After several minutes in the bathroom, I hear the toilet flush, the sink water running, and then Staley comes out into the living room.  Impressed by the normal-person speed in which this occurred, I commented:

Me:  "Great job, Staley!  Did you wash your hands and brush your teeth?"
Staley:  "I just washed my hands.  I didn't brush my teeth yet."
Me:  "Okay.  Go brush your teeth."

Staley goes back into the bathroom.   I hear the sink water running and a few minutes later, she comes back out into the living room.

Me:  "Are your teeth brushed?"
Staley:  (sheepishly) "Oops.  I just washed my hands again."
Me:  "Okay.  Go brush your teeth now."

Staley goes back into the bathroom once again.  By this time, I'm done feeding Briggs and getting things finished up in the kitchen.  I hear exuberant singing from the bathroom, but no running water for a minute or two.

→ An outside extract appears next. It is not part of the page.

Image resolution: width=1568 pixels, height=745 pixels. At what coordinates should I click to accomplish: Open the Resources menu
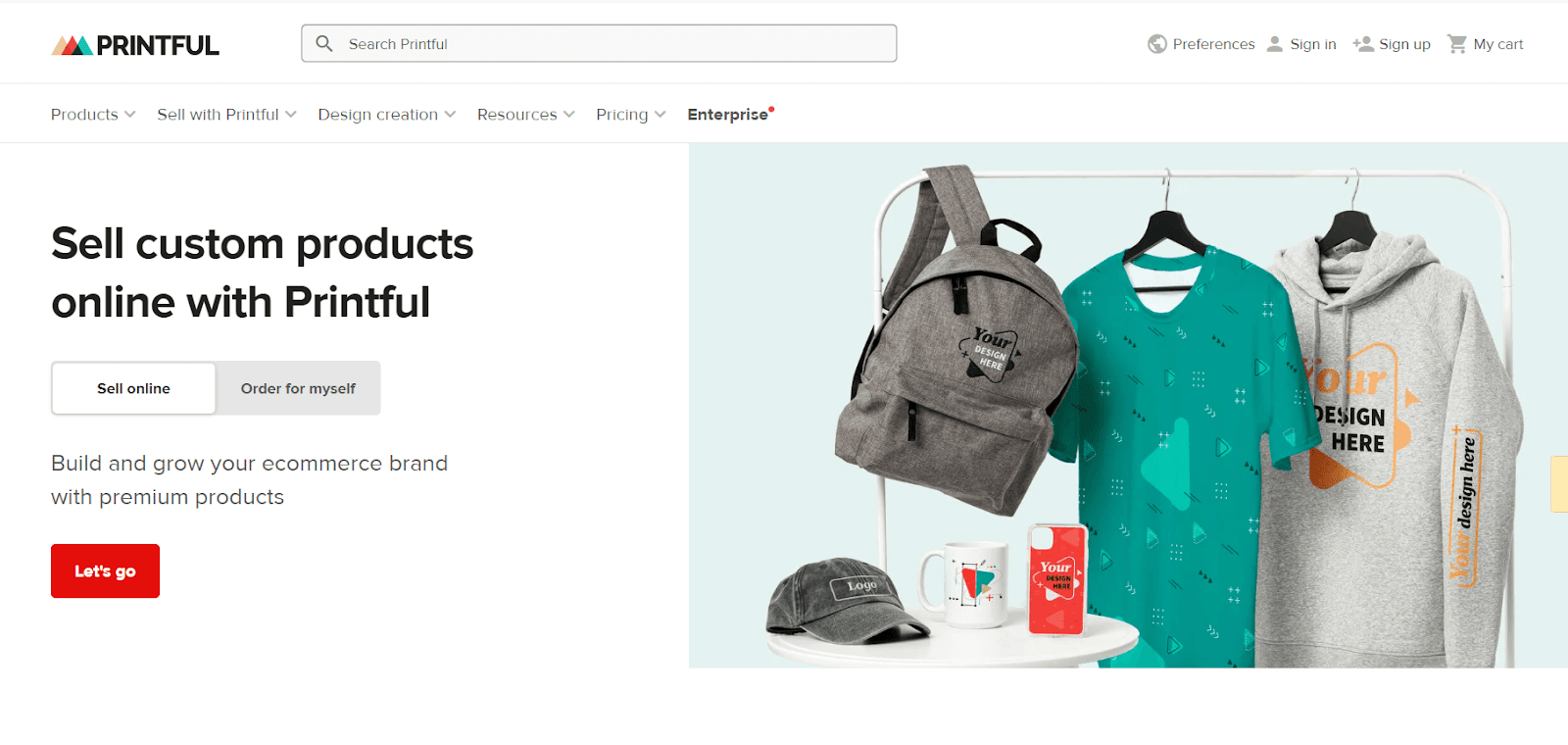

Me:  (calling from the kitchen) "Staley.  Are you brushing your teeth?"
Staley:  "Not yet.  It's too hard.  I can't get it off."
Me:  (walking into the bathroom) "What can't you get off?"
Staley:  "I can't get the top off the toothpaste.  It's too hard."
Me:  "You should have just asked me to come and help you get it off."
Staley:  "Instead of just standing here playing?"
Me:  "Yup."
Staley:  (legitimately as if she'd never thought of that before) "Oh.  Okay."

Maybe this is the turning point, the light bulb moment that Staley needed.  Maybe she just needed someone to tell her that asking for help to get things done is better than just playing around.  But more likely, it's just another day where it takes her 20 minutes to do what most people can do in 5.